The start of a new year motivates many of us to set goals that we want to achieve over course of the next 365 days — and more often than not, getting in shape makes the shortlist. If you’re a fitness studio owner, this means a new wave of clients are about to arrive at your facilities ready to start working toward their weight loss goals. It also means that your classrooms, locker rooms and common areas are about to see more foot traffic than they have in a while.

How can you prepare both your studio space and your staff members for the January rush? We asked a few fitness studio owners to share their tips and advice on how to do it based on what’s worked well for them in the past. Here are a few guidelines for preparing your studio for a successful year that turns new customers into regular clients.

 Offer End Of The Year Incentives

Your studio is likely to see an influx of new students — but that doesn’t mean you should wait for them to come to you. Rebecca Weible, founder of Yo Yoga! says running end of the year promotions can encourage new and current members to keep next year’s goals top of mind. “For our regulars, we offer ‘bonus packages’ starting about two weeks before Christmas, and end the offer the week after Christmas,” she says. “These packages include extra classes or weeks, in the case of an unlimited month package, to boost sales around Christmas and to encourage them to continue attending classes in the busy weeks at the beginning of the year.” Your current members may also have a friend or family member interested in finding a new place to work out, so offering gift cards around this time of year can help get new clients in the door as well. “We’ve seen a boost in traffic at the beginning of the year when we push gift cards throughout the holiday season,” Weible says.

Consider Hiring Seasonal Help

Getting a new team member up to speed in time for your busiest month of the year might sound like it’s not worth the effort.
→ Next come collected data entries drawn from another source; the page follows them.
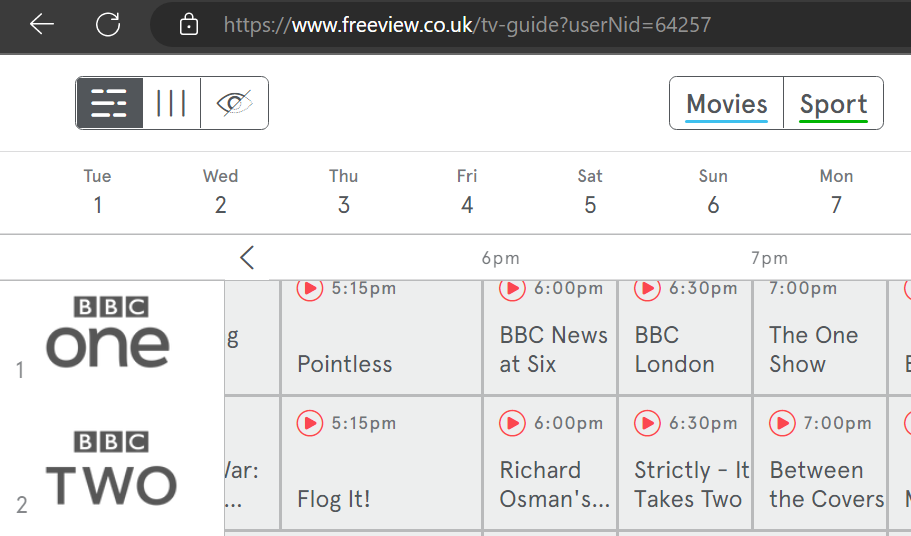Toggle the accessibility eye view option
Viewport: 911px width, 536px height.
(x=234, y=103)
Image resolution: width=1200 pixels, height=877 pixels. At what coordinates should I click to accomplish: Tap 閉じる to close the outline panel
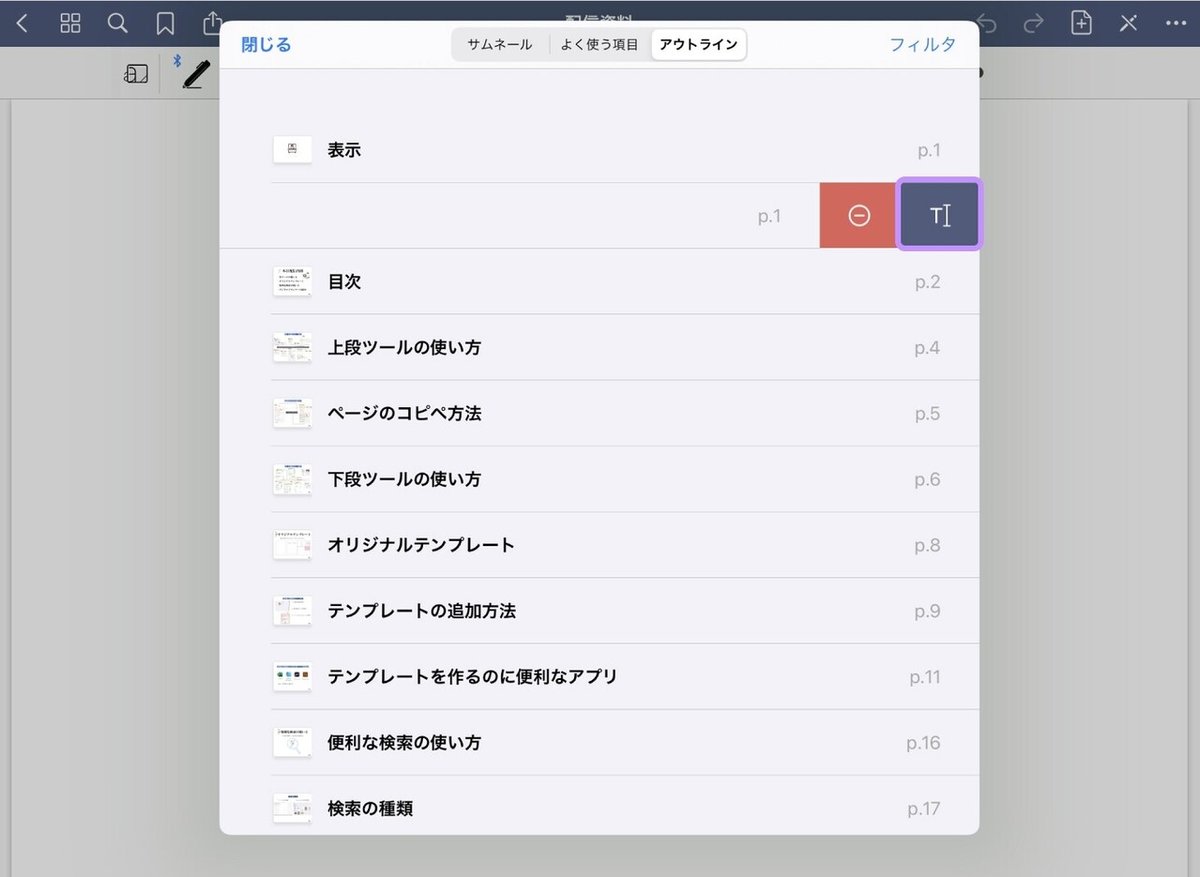coord(264,45)
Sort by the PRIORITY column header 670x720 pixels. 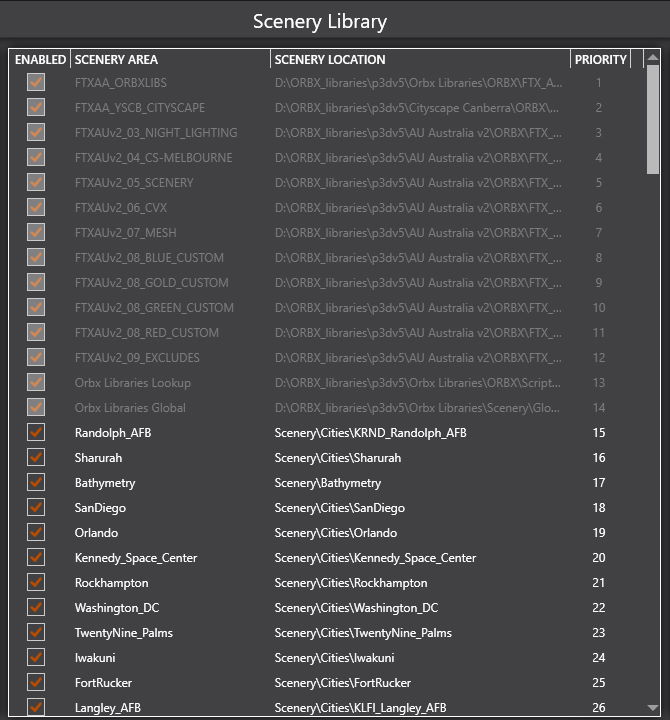(x=600, y=60)
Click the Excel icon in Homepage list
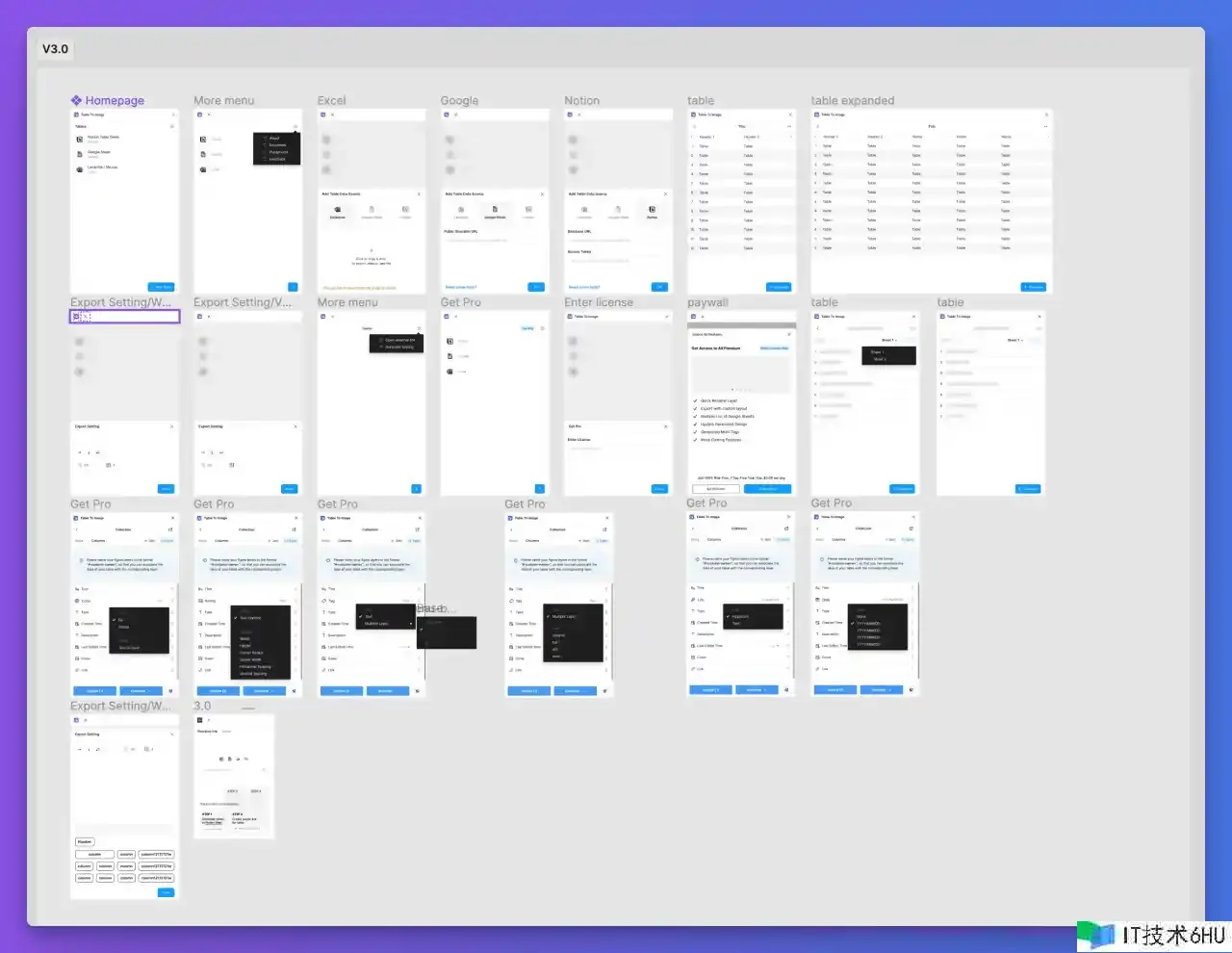The width and height of the screenshot is (1232, 953). pyautogui.click(x=80, y=169)
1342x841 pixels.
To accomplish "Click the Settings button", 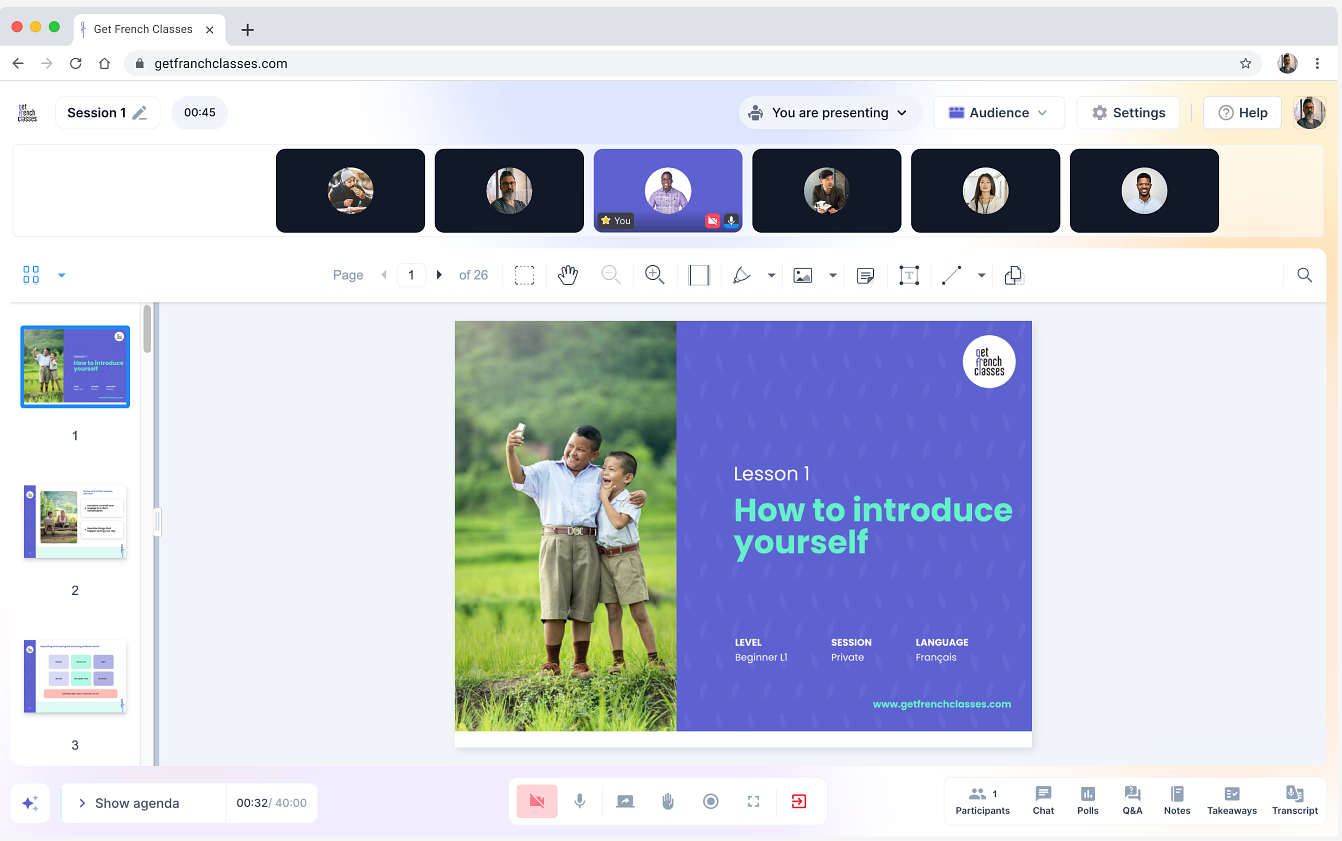I will pyautogui.click(x=1128, y=113).
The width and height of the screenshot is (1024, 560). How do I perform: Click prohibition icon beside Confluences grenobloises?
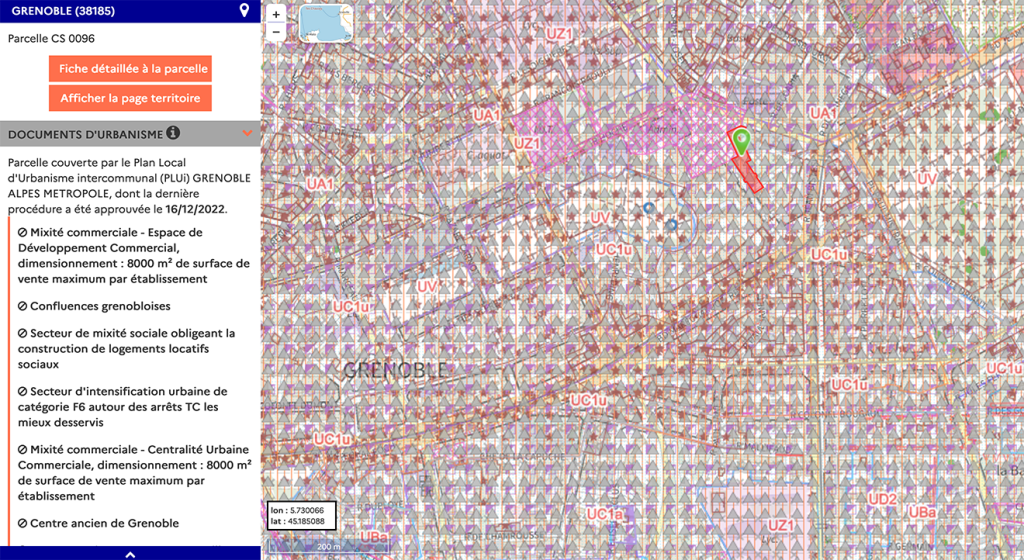coord(23,306)
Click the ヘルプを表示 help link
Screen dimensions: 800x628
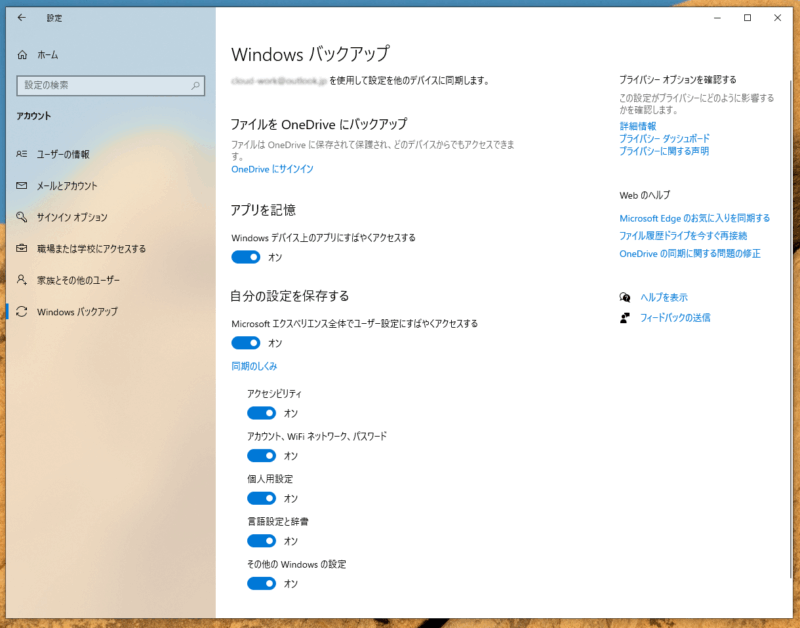pyautogui.click(x=663, y=297)
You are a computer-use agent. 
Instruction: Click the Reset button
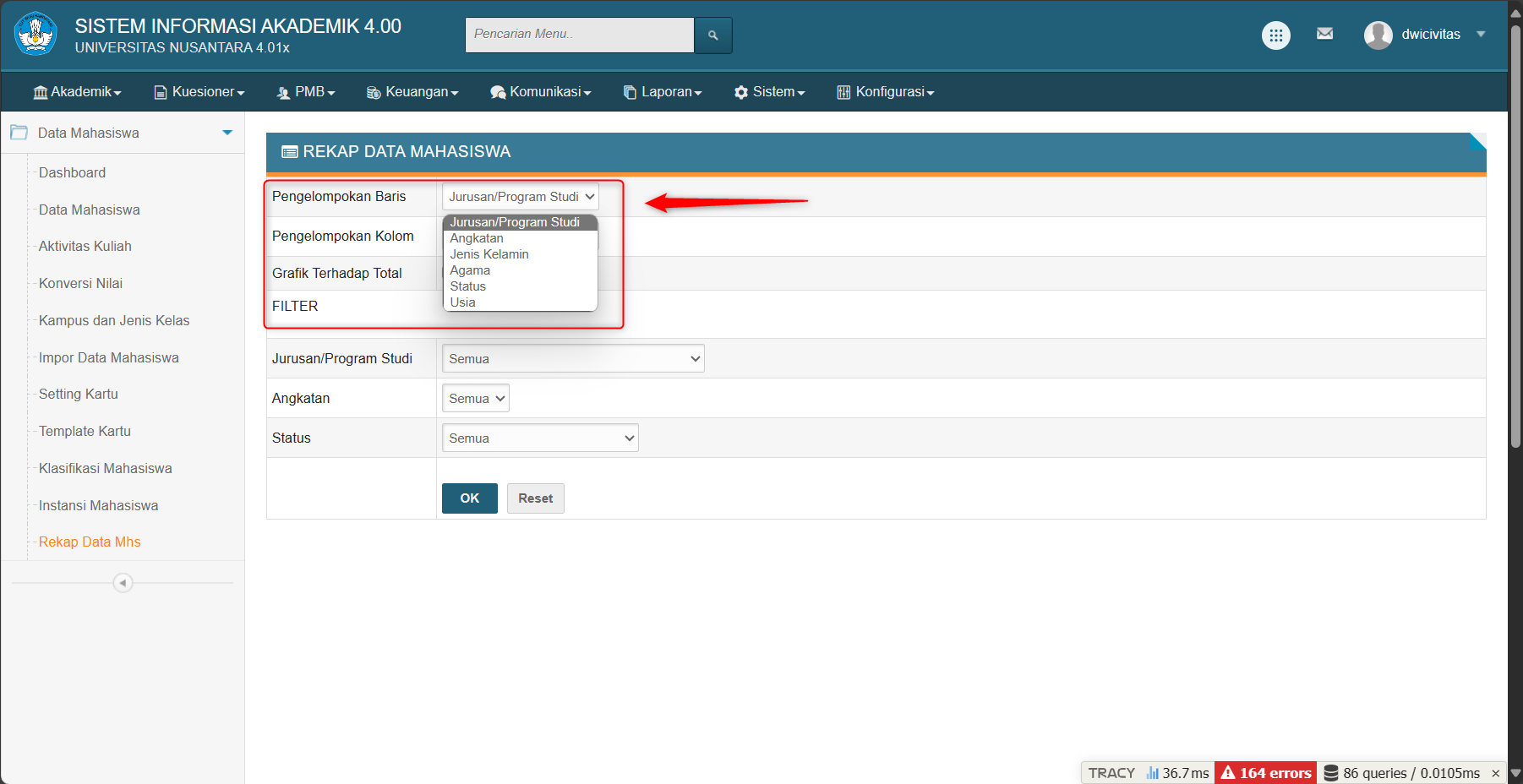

But Tomás Rodgers, fitness instructor and creator of Reps On Rhythm™ says leveraging your network to find someone who’s already familiar with your business can be a big help. “A great seasonal employee could be a regular client who frequently visits the studio, is involved with your front desk and could benefit from free classes while earning some extra cash on the side,” he says. “Do you have a really committed college student who loves your space? Any clients who are pursuing an artistic craft such as acting, modeling or dancing who could benefit from staying in shape? Utilizing your own community is key!”

Prep Your Employees

The start of a new year is the perfect opportunity to give your employees a refresher course on best practices. “Hold an employee training session where you discuss sales tactics and go over the cost of everything from a pair of socks to a bottle of water or an unlimited monthly membership,” says Donna Burke, owner of FORME Studios. “Even if they don’t work the front desk, make sure they know how to work the register/client management system so everyone gets the best experience, as no one likes to wait in line or deal with an employee who doesn’t know what they are doing.”

Can’t get everyone together? “Put together an info video for them to watch with a quiz for them to take at the end,” Burke suggests. “The more they can explain the quality of the product and show the value, the more new clients and clients without memberships you can convert!”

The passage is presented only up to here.